Scope of the Role: Innodata produces the voice and audio datasets behind the world's leading speech AI. We're hiring an Audio Engineer to own the technical heart of that work: the signal chain, the post-processing recipe, the technical specifications, and the consistent acoustic quality - the "sound signature" - that defines an Innodata dataset.
You'll ensure every hour of audio we deliver, across dozens of languages and recording conditions, meets a precise and consistent technical bar. You'll design the recipe, build the validation, and continuously push the quality and efficiency of how we capture and process audio.
What You'll Own:- Own the end-to-end audio signal chain and post-processing pipeline for all collection programs.
- Define and document technical specifications: sample rates, bit depth, formats, loudness (LUFS) targets, noise floors, channel configurations.
- Design and maintain the "Innodata sound signature" - a consistent, spec-compliant acoustic profile across studio, remote, real-world, and telephonic captures
- Build technical QA: automated and manual checks that validate audio against spec before delivery.

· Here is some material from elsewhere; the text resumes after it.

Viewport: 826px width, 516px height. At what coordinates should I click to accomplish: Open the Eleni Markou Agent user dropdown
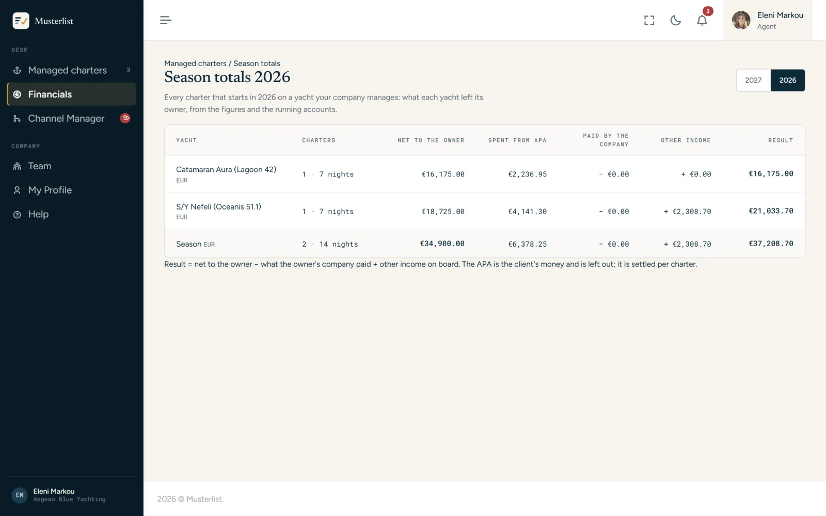click(x=768, y=20)
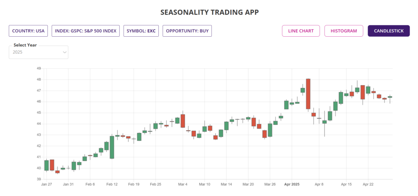This screenshot has height=196, width=418.
Task: Switch to the Line Chart view
Action: point(301,31)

- Specify and validate recording setups for vendors and remote contributors (signal-chain testing in a small in-house studio).
- Partner with the Solutions Architect to translate customer acoustic requirements into achievable technical recipes.
- Drive tooling: help select and configure recording/QA/processing tools; automate where possible.
- Troubleshoot acoustic and signal issues across diverse capture environments.
You'll Thrive in This Role If You Have:- Strong audio engineering background: signal chain, recording, post-processing, mastering, and acoustic QA.
- Deep fluency in audio technical specs (sample rate, bit depth, LUFS, formats, codecs) and the ability to define and enforce them.
- Experience producing consistent audio quality across varied recording conditions and locations.
- Comfort with audio tooling and automation (scripting for batch processing/QA is a strong plus).
- Precision and process orientation - you care about consistency at scale, not just one great recording.
- Experience with speech/voice data for AI/ML (TTS or ASR datasets).
- Familiarity with multilingual recording and remote/distributed capture.
- Knowledge of speech quality metrics and how acoustic choices affect downstream model performance.
- Scripting (Python) for audio processing pipelines (e.g., ffmpeg, sox, pydub, librosa).
The expected salary range for this position is $120,000 - $160,000 USD per year, based on experience, skills, and qualifications.